● **What is needed**
Carry on writing the Keywords AI Experiments setup guide, starting right after its last sentence.

Experiments
A spreadsheet-like interface built for multi-config prompt testing
A spreadsheet-style editor for running prompts and models across multiple test cases. Import testsets to easily test, evaluate, and optimize your LLM outputs.
Prerequisites
- You have already created at least one prompt in Keywords AI. Learn how to create a prompt here.
- You have added variables to your prompt. Learn how to add variables to your prompt here.
Setup
1. Create a prompt with variables
Use {{variable}}
to define variables in your prompt. Configure your prompts in the side panel. Commit the prompt version.
2. Create a testset
You have 2 ways to create a testset:
Import a CSV file
Import a CSV file
You can import your testcases from a CSV file. Every column in the CSV file will be a variable in your prompt.
Click Import from CSV
to import your testset.
You can create a column in the CSV file named ideal_output
to specify the ideal output for each testcase.
Create a blank testset
Create a blank testset
- Click
Create empty
to create a blank testset. - Add testcases by clicking the
+ Add row
button in the testset.

● **The data**
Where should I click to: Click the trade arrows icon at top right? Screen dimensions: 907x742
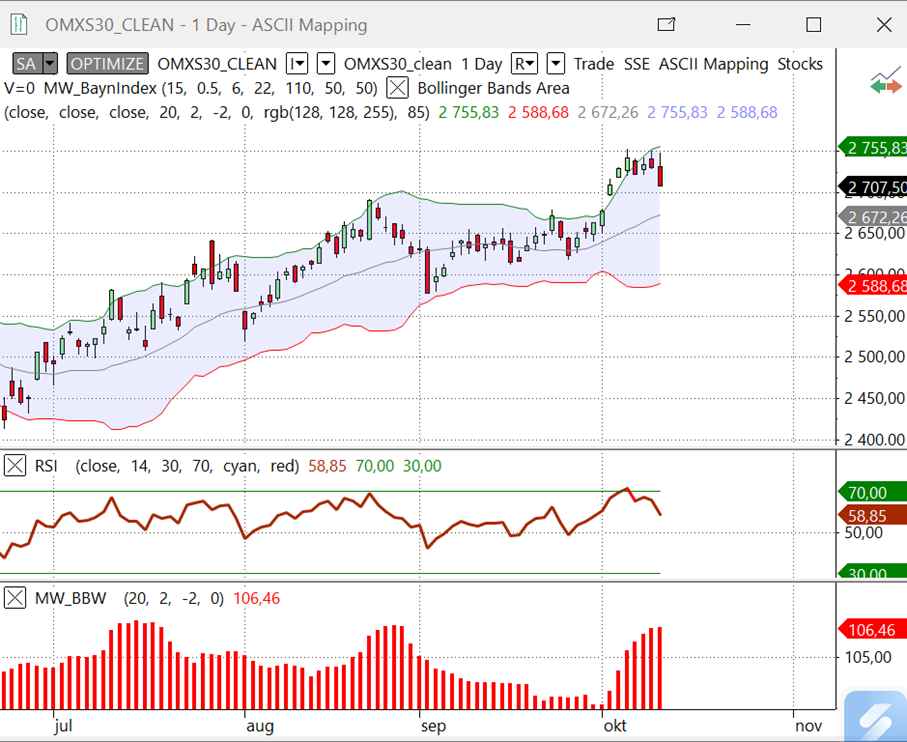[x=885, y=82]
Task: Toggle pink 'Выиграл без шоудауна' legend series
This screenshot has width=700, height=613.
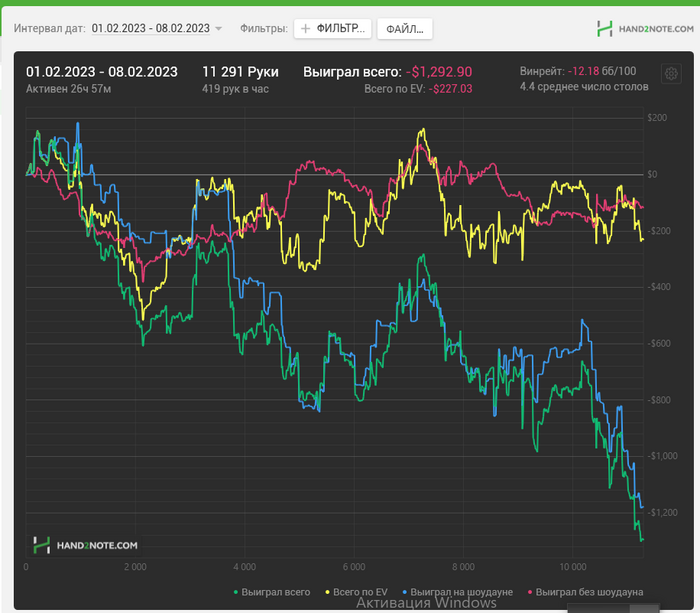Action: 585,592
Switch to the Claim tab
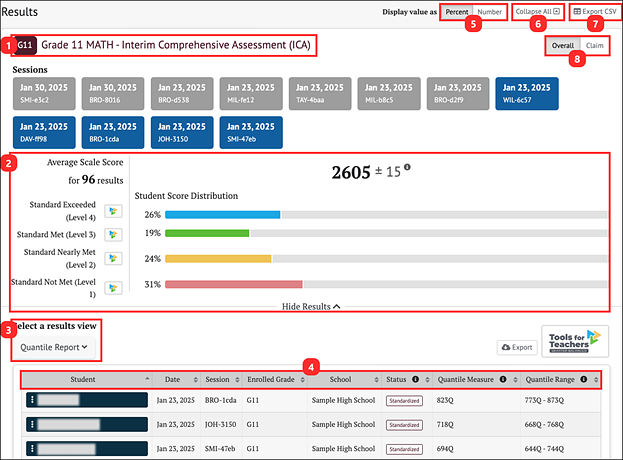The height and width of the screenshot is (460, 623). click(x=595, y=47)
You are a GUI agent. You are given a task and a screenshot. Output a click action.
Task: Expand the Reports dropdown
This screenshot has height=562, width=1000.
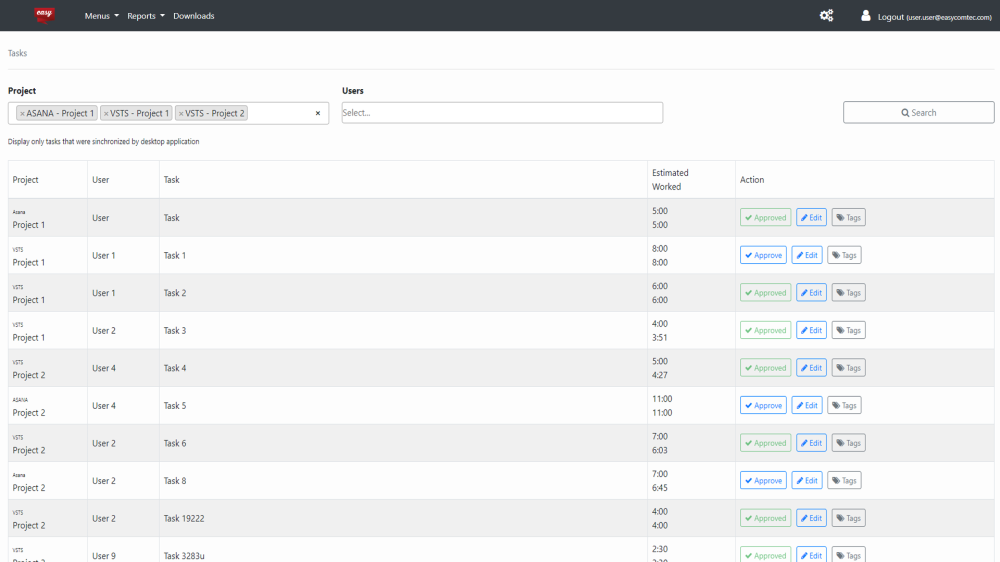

---

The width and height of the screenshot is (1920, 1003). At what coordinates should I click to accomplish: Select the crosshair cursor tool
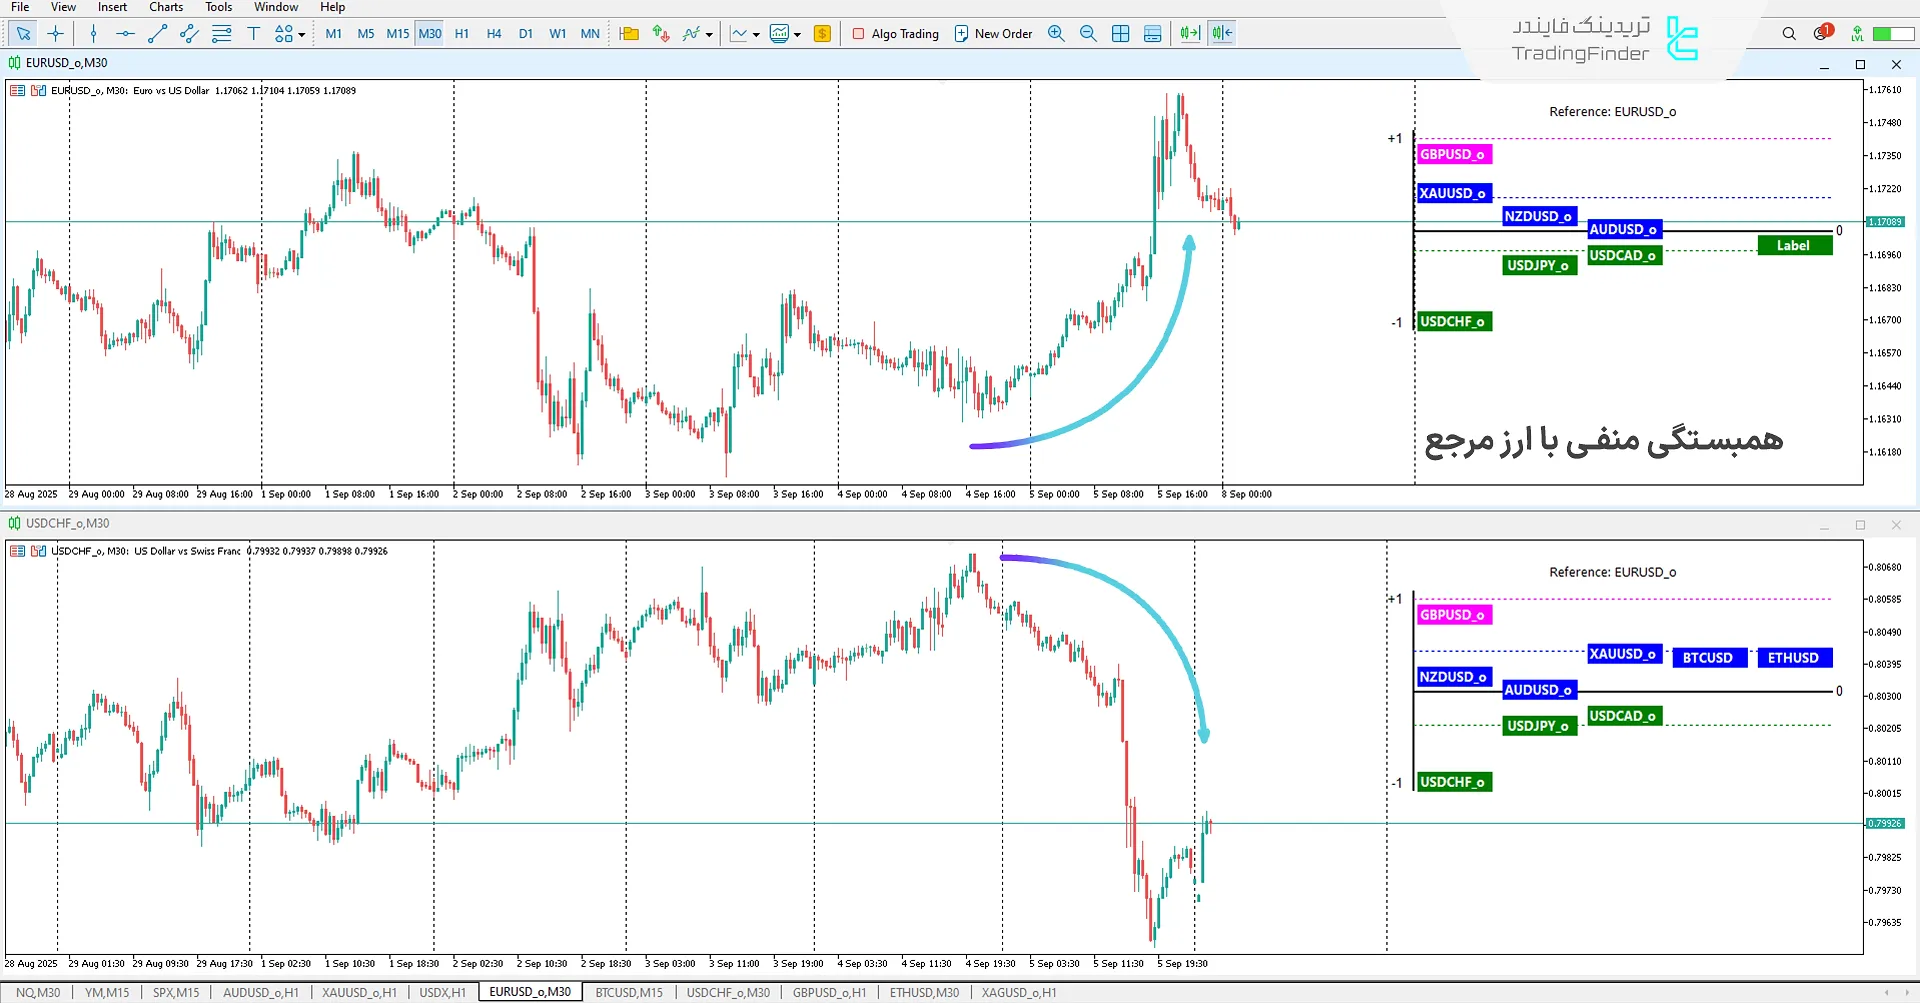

...

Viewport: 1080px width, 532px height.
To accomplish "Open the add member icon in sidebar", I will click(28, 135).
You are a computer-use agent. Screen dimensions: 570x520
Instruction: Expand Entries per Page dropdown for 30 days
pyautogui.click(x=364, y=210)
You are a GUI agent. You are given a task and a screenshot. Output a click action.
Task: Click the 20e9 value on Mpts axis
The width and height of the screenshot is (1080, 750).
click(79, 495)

● **Response for this exercise**
3. Create an experiment
Create an experiment by clicking the + NEW experiment
button in the Experiments page and select the prompt and the versions you want to test.
Then you can add testcases for your experiment. You can either add testcases manually or import a testset from Testsets.
4. Compare the results
After the experiment is finished, you can compare the results by scrolling down to the bottom of the page. You can easily find which prompt version has the best performance.
5. Use LLM to evaluate the results
You can also use LLM to evaluate the results. Check out LLM-as-judge to learn how to create LLM evaluators.
After you have created your LLM evaluators, you can run them to evaluate the results.